Mathias Mlekuz e Philippe Rebbot cultivam uma amizade de longa data e decidem empreender uma ambiciosa travessia de bicicleta em memória do jovem Youri, filho de Mathias, que se suicidara pouco tempo antes. O roteiro da viagem – literal e simbolicamente – é um livro escrito pelo rapaz, no qual registrara o trajeto de uma jornada realizada anteriormente por diversas cidades da Europa.
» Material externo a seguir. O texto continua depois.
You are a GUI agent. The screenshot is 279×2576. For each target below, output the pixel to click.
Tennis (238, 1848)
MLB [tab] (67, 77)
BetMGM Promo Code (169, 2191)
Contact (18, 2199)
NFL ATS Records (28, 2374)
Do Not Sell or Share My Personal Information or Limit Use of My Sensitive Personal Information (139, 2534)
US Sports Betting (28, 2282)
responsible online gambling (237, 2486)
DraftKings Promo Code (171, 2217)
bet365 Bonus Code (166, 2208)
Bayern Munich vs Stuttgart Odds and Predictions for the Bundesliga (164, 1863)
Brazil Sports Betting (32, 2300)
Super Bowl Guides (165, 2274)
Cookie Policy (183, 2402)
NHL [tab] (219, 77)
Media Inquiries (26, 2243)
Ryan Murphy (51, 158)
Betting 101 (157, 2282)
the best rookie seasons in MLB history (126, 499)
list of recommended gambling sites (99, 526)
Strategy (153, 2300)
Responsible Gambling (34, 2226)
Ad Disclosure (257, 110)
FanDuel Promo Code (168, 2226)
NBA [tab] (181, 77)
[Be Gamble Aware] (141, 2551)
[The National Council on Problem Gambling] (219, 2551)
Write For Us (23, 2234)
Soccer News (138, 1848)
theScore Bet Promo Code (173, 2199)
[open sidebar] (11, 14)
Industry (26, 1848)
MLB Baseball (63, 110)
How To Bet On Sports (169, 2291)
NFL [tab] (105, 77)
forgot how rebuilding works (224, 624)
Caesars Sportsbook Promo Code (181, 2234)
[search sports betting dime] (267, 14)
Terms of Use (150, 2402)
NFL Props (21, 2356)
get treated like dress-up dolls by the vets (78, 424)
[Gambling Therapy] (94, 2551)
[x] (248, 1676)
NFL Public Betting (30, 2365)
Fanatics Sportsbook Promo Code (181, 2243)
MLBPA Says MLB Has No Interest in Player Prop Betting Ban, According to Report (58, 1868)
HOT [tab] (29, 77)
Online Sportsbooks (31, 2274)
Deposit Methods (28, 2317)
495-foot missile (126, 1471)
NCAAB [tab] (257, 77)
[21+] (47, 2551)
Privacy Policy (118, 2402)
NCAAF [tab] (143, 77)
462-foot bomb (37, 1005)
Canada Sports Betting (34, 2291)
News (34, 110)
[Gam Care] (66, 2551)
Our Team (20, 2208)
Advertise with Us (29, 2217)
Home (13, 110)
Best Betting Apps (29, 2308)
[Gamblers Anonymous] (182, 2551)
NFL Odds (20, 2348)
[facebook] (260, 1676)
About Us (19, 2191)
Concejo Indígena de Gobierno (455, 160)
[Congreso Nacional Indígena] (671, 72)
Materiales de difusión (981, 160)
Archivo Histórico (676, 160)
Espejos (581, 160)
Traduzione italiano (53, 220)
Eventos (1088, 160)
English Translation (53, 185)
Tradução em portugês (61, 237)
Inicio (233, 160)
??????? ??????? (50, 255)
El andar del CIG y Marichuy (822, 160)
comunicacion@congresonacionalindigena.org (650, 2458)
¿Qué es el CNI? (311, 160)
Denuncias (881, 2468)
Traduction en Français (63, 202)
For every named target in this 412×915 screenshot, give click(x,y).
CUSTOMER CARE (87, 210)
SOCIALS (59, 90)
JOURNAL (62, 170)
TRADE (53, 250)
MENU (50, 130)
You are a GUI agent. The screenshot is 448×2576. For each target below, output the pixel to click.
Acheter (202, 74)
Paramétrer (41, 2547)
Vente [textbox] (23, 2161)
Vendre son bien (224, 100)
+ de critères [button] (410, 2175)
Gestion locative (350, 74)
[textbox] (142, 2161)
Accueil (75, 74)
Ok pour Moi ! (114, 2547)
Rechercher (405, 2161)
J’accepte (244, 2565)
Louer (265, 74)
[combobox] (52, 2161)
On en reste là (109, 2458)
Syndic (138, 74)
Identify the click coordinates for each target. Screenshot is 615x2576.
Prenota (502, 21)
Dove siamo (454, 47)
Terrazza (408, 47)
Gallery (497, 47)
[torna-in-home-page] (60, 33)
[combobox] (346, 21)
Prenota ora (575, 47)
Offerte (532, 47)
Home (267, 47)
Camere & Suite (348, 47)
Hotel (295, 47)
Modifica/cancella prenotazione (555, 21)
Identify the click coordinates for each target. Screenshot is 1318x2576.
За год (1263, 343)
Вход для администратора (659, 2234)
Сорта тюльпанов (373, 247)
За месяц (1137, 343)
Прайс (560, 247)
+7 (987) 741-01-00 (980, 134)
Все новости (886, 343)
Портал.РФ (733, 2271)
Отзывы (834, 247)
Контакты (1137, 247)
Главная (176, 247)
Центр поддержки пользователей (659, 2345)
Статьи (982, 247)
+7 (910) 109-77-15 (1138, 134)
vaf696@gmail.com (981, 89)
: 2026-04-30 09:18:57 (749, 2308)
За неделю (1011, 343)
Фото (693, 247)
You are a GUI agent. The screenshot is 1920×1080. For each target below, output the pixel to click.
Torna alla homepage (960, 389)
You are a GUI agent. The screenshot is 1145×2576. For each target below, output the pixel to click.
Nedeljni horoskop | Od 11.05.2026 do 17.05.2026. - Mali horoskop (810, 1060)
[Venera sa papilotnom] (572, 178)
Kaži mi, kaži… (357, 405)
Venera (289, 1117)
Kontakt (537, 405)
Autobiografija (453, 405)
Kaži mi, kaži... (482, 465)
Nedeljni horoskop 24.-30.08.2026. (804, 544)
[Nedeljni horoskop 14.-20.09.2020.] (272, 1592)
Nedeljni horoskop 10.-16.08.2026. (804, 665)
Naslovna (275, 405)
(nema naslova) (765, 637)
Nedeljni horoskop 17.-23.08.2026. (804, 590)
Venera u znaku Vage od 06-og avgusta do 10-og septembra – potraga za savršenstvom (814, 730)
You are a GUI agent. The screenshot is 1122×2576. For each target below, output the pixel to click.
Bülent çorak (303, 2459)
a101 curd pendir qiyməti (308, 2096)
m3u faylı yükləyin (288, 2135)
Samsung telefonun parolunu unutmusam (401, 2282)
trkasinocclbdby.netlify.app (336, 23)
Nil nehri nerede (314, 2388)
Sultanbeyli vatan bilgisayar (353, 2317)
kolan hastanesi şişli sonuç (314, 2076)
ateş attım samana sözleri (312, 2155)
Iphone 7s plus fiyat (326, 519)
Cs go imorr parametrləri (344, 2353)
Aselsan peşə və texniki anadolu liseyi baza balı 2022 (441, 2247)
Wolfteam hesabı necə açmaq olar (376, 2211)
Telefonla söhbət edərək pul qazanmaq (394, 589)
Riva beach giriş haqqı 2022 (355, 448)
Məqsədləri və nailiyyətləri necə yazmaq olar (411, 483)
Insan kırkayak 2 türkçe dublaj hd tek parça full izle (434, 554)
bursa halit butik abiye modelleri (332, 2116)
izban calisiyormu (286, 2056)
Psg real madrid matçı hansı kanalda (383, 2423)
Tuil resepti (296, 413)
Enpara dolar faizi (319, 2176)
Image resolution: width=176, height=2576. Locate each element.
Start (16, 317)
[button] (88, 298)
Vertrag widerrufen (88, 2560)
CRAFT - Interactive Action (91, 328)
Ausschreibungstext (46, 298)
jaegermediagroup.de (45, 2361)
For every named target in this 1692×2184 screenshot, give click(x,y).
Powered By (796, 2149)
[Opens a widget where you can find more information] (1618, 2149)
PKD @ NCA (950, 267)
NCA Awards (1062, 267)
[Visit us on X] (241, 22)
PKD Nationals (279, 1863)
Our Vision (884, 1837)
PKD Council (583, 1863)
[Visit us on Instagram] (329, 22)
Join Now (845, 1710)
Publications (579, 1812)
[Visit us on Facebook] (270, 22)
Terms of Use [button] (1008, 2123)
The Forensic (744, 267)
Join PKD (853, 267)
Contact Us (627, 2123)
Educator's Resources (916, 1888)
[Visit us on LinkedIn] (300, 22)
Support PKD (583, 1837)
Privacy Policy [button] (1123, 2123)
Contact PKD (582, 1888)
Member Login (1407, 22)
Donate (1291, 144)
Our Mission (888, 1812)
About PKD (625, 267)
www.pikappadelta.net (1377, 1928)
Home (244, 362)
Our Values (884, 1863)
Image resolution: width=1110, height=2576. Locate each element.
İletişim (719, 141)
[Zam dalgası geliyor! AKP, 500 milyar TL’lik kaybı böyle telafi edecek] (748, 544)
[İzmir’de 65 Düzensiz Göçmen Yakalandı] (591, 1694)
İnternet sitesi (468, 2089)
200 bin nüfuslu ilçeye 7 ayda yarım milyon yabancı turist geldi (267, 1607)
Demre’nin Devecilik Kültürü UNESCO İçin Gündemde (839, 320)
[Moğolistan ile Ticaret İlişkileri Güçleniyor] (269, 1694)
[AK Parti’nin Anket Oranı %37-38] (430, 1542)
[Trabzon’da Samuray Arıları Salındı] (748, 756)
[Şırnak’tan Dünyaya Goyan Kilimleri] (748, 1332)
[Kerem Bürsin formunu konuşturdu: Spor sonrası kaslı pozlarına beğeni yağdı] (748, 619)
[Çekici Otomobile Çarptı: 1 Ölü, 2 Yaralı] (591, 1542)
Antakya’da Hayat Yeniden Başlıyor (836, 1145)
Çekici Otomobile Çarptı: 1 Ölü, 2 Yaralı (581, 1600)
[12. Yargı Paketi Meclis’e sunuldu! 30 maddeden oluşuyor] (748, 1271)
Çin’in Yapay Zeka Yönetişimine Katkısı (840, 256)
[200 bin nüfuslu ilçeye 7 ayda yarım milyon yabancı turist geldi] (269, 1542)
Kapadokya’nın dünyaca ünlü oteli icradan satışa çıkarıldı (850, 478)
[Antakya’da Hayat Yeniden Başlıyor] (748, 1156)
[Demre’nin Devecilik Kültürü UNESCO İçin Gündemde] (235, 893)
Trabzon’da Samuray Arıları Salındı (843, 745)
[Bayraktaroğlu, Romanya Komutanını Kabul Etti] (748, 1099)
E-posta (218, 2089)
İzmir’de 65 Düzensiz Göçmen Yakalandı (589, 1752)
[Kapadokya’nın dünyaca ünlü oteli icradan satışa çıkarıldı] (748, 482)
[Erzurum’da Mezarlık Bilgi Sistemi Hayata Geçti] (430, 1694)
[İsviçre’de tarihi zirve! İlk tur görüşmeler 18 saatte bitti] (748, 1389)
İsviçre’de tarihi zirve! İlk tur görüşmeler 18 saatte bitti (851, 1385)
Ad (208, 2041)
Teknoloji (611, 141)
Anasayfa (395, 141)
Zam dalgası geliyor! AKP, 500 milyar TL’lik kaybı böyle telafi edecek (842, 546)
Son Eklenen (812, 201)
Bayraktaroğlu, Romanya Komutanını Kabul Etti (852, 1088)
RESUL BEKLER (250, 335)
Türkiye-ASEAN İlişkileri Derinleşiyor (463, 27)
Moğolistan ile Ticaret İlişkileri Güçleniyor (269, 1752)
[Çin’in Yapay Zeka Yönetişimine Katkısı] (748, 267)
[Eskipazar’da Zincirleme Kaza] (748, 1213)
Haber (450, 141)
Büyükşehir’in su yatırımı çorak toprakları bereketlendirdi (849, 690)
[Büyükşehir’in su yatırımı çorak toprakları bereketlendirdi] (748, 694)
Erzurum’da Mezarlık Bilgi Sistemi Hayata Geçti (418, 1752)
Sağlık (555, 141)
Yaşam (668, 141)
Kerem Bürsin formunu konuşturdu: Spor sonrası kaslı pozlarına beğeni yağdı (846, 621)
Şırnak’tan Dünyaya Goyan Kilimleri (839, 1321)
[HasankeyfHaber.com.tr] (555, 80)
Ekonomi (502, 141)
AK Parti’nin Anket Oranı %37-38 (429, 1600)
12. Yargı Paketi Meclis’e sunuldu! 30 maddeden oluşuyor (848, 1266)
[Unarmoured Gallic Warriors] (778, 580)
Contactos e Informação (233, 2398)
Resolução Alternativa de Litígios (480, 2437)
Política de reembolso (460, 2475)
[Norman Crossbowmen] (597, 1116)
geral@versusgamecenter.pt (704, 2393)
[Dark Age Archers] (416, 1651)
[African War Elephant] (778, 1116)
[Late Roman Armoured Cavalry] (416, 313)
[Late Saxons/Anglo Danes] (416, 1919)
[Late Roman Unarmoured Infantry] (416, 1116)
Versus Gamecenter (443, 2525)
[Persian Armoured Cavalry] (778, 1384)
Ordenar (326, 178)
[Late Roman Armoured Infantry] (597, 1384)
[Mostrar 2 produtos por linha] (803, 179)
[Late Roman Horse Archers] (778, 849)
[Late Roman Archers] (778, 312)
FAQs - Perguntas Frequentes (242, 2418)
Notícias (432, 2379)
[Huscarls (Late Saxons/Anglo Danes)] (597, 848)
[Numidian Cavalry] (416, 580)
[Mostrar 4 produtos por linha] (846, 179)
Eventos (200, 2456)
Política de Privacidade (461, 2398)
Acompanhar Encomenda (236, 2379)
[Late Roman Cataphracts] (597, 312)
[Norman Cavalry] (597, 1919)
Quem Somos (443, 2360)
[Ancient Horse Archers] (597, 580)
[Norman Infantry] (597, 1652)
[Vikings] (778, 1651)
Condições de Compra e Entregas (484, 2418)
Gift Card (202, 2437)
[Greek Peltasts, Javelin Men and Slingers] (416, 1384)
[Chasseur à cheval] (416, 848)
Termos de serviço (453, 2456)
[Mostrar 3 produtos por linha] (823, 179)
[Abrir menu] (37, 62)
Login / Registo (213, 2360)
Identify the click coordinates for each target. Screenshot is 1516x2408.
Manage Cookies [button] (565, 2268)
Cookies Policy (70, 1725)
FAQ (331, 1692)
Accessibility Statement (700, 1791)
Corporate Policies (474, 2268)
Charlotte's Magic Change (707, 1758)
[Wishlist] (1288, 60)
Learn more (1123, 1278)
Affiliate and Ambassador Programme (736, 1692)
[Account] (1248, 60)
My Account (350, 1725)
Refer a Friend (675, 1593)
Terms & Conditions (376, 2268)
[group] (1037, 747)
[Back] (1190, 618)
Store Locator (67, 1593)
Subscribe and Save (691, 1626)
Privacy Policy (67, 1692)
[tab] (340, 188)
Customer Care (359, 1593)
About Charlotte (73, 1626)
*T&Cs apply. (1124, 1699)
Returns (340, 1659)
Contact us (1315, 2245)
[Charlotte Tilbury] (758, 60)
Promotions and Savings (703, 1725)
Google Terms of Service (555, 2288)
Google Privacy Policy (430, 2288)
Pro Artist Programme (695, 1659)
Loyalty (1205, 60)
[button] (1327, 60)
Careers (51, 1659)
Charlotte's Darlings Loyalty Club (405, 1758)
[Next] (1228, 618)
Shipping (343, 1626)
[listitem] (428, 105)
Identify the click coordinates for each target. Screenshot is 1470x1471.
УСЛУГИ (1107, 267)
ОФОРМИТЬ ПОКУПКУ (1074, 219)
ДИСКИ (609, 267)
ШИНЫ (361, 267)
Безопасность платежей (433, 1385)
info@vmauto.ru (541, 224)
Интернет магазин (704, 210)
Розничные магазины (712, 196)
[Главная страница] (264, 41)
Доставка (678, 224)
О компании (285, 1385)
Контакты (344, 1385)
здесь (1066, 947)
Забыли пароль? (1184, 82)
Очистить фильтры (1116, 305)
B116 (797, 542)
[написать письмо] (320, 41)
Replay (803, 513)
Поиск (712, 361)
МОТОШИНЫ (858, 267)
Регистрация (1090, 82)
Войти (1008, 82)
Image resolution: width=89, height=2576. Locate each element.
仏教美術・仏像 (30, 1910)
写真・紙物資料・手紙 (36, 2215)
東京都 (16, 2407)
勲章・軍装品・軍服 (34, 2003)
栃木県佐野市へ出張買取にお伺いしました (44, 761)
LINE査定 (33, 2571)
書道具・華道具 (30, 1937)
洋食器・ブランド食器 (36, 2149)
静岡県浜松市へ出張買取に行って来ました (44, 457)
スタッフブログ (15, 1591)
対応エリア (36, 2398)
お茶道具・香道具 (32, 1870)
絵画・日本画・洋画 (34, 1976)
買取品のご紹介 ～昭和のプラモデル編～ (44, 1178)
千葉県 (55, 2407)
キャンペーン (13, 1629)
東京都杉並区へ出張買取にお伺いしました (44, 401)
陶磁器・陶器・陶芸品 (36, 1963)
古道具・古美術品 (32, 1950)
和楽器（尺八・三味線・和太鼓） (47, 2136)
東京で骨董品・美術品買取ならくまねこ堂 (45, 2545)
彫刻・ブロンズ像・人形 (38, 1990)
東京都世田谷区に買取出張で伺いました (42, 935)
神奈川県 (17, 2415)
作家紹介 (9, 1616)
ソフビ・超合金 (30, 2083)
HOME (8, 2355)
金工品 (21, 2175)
Assim, na companhia de um simpático cachorro, os dois amigos se lançam a uma experiência que busca transformar o peso do luto em uma celebração da vida e da própria amizade.
Uma Jornada de Bicicleta é o resultado desse processo docuficcional: o que se vê na tela é a condensação de cerca de 150 horas de filmagens, gravadas sem um roteiro predefinido e construídas a partir da improvisação – dos diálogos, dos gestos e dos percalços enfrentados pela dupla. A proposta inicial envolvia apenas o desejo de repetir os passos de Youri, tendo partido de Philippe Rebbot a ideia de prestar essa homenagem artística ao filho do amigo. Desse modo, Mathias e Philippe seguem estrada afora acompanhados por uma equipe de cinco pessoas e, ao longo de um mês, revisitam lugares, pessoas e vivências para manter viva a presença de Youri. Sem indicações prévias, foi na montagem que se definiram as escolhas daquilo que permanece (e do que se ausenta), preocupando-se em preservar o que fosse narrativamente essencial.
O filme preserva uma notável sensação de espontaneidade, muito ressaltada por seu viés documental: a câmera, por vezes, assume uma postura observacional, como na sequência em que o grupo reencontra uma antiga namorada de Youri – trecho que se aproxima do registro direto de um documentário, quase como se estivéssemos diante do fragmento de algum título do gênero. Em outros momentos, essa naturalidade é levemente questionada – como na cena em que a dupla sai ao encontro de Josef, filho de Mathias que se junta à viagem, e esquece as chaves do quarto em que estavam hospedados. Há elementos que corroboram para tensionar essa naturalidade, especialmente a trilha sonora, muito precisa e emocionalmente conduzida, mas cujo tom remete discretamente à ficção, em especial, à comédia.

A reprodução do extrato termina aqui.